Quote every one of the following lines word for word, leaving out the pictures.

* begin Data for this exercise *

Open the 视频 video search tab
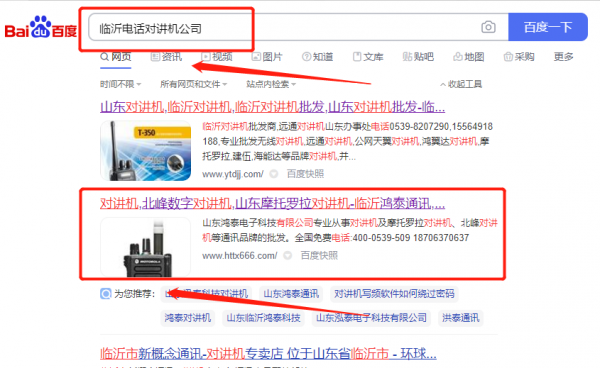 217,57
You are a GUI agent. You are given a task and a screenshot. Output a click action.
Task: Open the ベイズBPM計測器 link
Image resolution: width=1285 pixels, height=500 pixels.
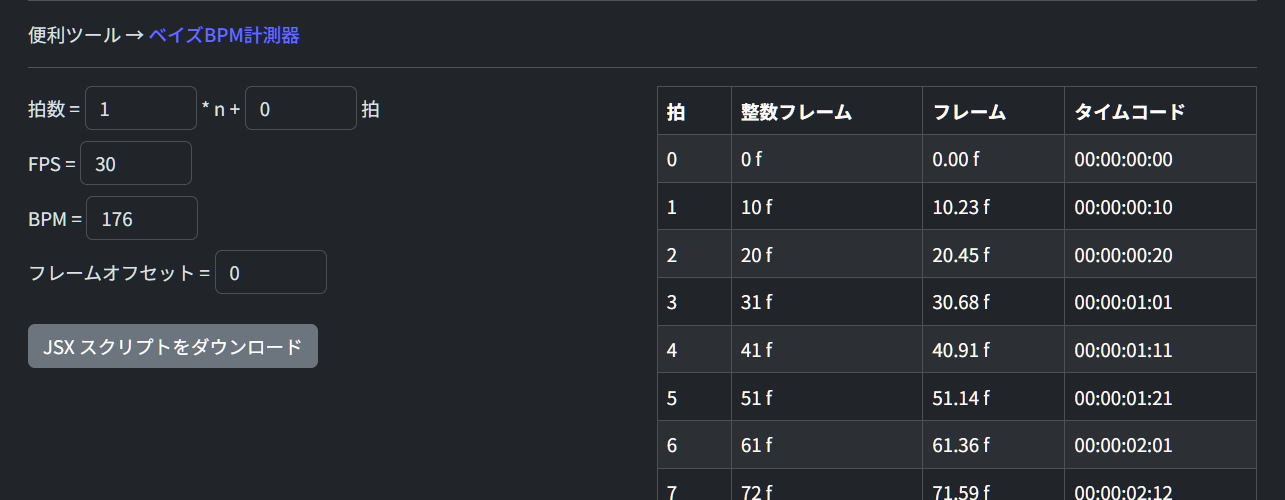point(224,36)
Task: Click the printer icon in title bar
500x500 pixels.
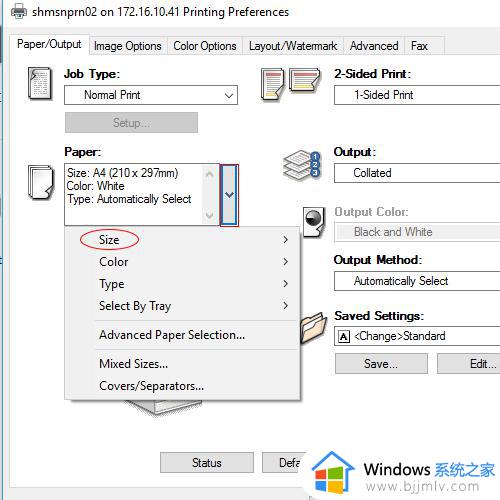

* end Data for this exercise *

Exercise response.
Open the 视频 video search tab
 217,57
You are a GUI agent. You are given a task and a screenshot. Output a click action.
Task: Open the ベイズBPM計測器 link
Image resolution: width=1285 pixels, height=500 pixels.
point(224,36)
Task: Click the printer icon in title bar
500x500 pixels.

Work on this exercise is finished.